I am not exploiting my family’s trauma for a blog post. I want to make that very clear before we begin. However, as we were driving on our way home, we were cracking jokes about it. By the time we all were safe in our crappy little house, we were really laughing about it. Apparently this family has learned to laugh through the rough times. I have never been so proud of my little guy and gals. Or my heroic husband. So now, we shall begin our story.
BTW- This is a long one. You might want to get a cup of coffee and go pee first.
It started off as a last minute idea to take a family walk. We were all ready to have some well deserved family time, and taking a walk together seemed like such a quaint idea. I will also let you know that my family has long made fun of me for constantly carrying my iPhone with me. Making jokes like “It’s not a part of the family, Mom. Put it down.”
We decided as we were driving together that we should go to our county park and do a quick trail, at Tim's insistance. This is something we have done before, and most of the trails only take about a half hour to an hour. It was 7pm by the time we got there, and we found an unmarked trail and started off on our journey.
At first, it was really fun! We were all getting exercise, talking and laughing together, and decided this should be our new Sunday night routine. The trail kept getting longer, and we kept following the arrows.
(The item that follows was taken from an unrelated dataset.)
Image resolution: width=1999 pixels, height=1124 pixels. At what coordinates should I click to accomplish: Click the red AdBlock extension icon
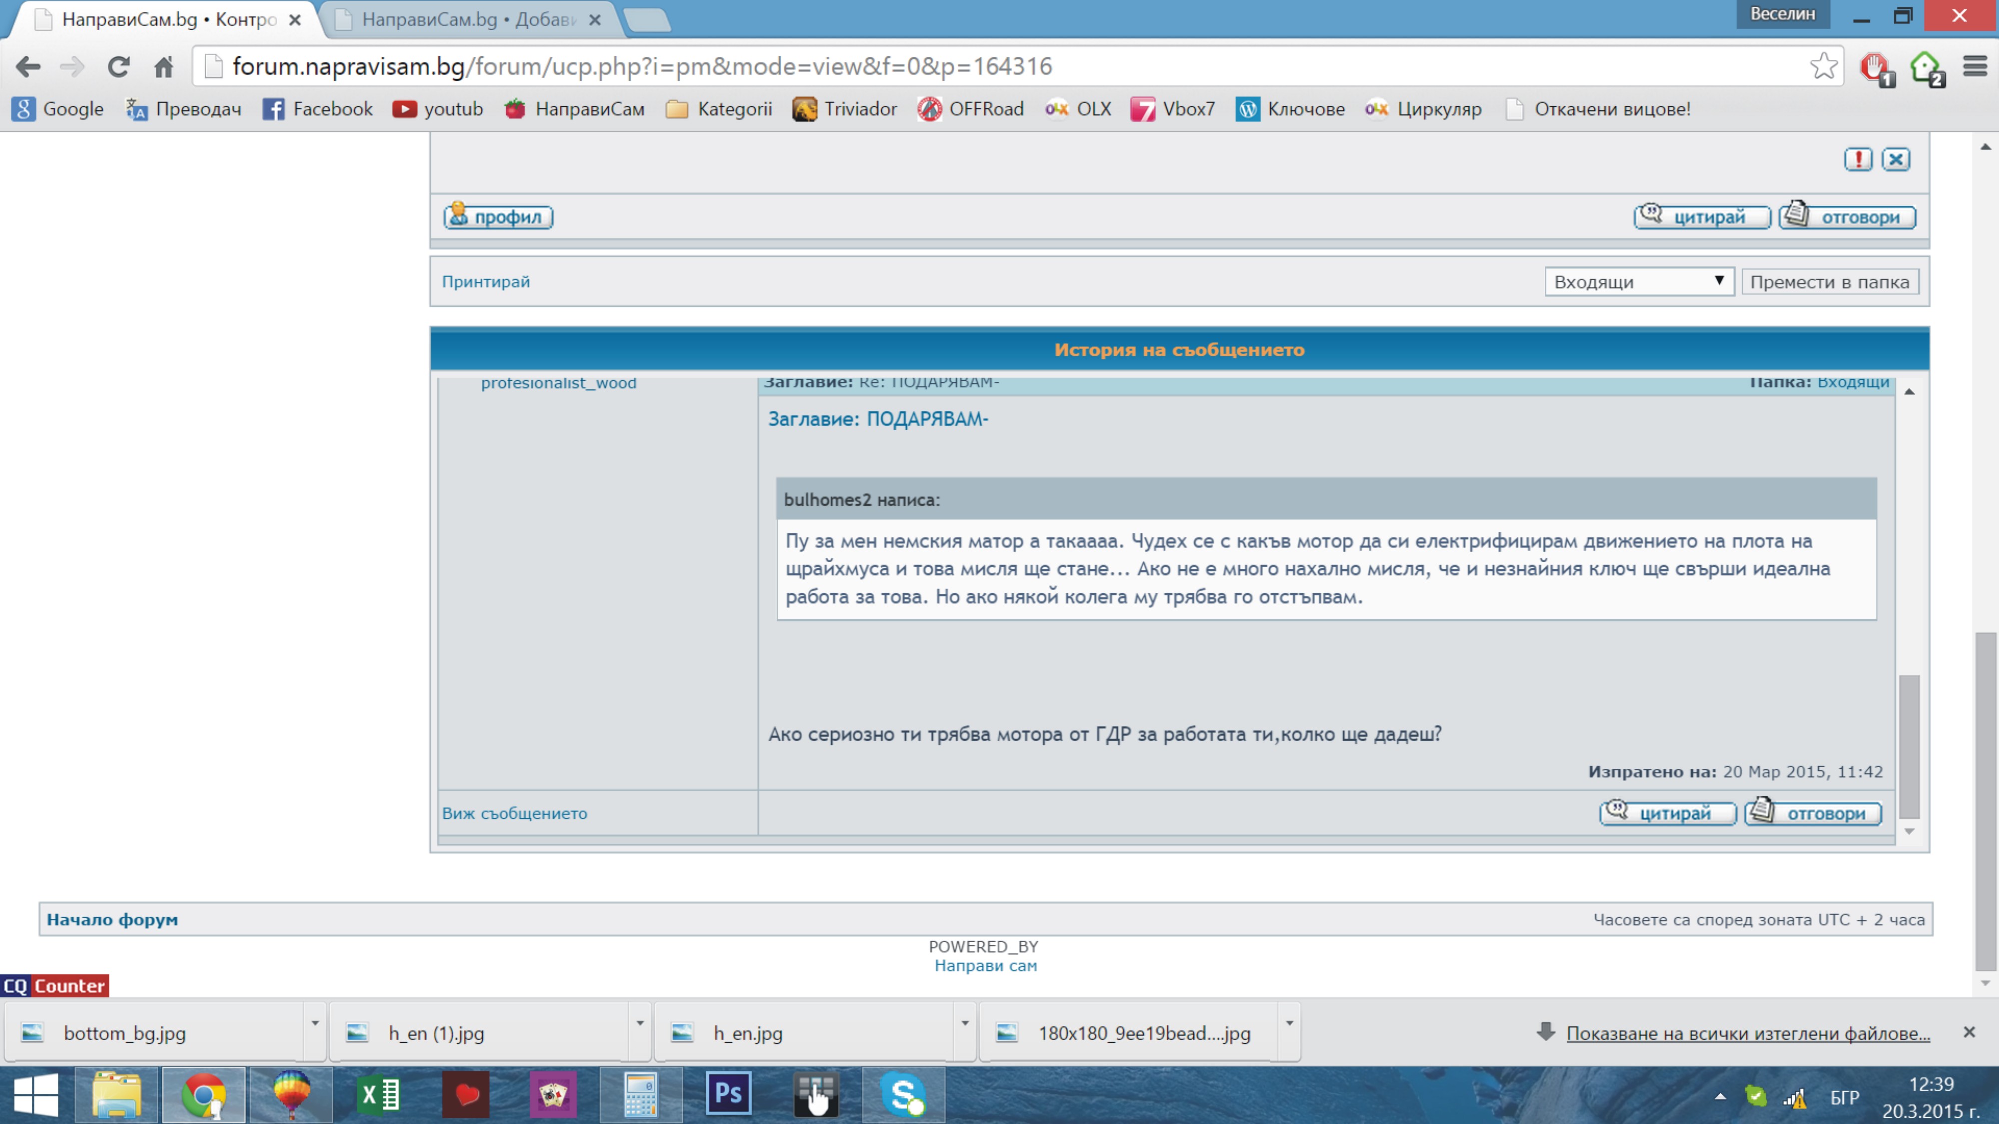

Pretty soon, we realized the sun was setting, so we started booking it. I have never power walked a trail until last night, but I was holding hands of kids and keeping their legs moving. And secretly trying to code to Matt that I was getting worried. The whole time I was writing the blog post in my head (as those of us who are serious bloggers do) about how dieting is like a trail that you aren’t sure where the end is, and you have to keep pressing on until you find the end. That is NOT where this blog is going today.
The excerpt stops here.